WHAT YOU WILL DO: In the data below, which lines hold "computer"? Copy every one.

(Dataset entries)
######

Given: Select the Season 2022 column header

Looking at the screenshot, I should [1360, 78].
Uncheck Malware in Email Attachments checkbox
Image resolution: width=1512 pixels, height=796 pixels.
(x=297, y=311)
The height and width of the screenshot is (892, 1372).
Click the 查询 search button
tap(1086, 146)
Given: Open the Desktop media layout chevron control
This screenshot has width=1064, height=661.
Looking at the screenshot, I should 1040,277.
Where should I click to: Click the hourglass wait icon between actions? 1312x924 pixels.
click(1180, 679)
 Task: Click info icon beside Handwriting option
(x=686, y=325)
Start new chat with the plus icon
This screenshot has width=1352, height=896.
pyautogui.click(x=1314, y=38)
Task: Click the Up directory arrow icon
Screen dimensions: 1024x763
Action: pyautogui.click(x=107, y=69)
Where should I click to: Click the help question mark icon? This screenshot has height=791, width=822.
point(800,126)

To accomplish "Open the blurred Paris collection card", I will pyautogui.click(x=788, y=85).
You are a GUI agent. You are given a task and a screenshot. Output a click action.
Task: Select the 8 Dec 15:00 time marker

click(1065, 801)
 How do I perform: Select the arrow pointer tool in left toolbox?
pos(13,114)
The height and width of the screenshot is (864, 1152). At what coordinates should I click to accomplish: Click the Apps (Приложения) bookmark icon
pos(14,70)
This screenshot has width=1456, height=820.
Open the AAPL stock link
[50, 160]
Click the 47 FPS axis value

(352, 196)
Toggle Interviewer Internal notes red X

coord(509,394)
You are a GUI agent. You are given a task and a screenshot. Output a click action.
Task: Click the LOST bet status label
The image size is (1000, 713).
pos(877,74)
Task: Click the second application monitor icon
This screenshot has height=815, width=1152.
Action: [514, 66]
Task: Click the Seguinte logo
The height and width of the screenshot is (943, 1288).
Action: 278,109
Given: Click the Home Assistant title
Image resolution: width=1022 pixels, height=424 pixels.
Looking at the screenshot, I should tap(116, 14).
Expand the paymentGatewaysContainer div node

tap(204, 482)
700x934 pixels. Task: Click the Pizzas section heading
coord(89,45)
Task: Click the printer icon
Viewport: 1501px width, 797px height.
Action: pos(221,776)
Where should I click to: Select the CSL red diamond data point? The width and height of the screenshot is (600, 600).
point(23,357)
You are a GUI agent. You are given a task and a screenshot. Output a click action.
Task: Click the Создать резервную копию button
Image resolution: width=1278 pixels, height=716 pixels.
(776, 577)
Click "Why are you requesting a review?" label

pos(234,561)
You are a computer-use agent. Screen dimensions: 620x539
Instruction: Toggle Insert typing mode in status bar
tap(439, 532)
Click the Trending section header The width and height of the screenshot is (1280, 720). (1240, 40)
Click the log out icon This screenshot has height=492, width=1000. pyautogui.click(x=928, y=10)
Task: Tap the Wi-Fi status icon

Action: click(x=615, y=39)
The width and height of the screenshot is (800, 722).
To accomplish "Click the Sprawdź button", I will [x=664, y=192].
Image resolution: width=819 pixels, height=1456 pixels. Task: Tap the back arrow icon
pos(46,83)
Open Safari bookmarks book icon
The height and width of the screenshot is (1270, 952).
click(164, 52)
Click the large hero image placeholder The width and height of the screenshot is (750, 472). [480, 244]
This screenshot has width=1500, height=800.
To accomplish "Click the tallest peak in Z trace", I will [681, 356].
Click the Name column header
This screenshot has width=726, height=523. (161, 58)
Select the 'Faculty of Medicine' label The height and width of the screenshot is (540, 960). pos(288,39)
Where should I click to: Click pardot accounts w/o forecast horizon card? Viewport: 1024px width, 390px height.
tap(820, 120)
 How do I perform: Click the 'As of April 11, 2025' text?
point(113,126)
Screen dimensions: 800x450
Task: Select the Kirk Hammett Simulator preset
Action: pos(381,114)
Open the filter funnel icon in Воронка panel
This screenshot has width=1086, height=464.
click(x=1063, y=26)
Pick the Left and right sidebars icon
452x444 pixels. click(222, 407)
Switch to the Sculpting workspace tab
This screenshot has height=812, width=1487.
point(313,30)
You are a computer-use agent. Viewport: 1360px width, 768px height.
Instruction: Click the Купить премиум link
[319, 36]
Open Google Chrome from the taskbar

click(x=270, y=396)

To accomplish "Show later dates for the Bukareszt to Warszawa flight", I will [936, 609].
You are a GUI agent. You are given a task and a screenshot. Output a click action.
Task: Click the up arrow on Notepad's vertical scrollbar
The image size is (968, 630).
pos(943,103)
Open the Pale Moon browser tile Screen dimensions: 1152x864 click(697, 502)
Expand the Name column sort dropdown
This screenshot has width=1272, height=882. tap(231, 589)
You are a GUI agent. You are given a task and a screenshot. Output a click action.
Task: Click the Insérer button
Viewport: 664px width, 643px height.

######

WRITTEN ANSWER:
You are a computer-use agent. Screen dimensions: 620x539
You are a computer-use agent. Viewport: 1360px width, 768px height.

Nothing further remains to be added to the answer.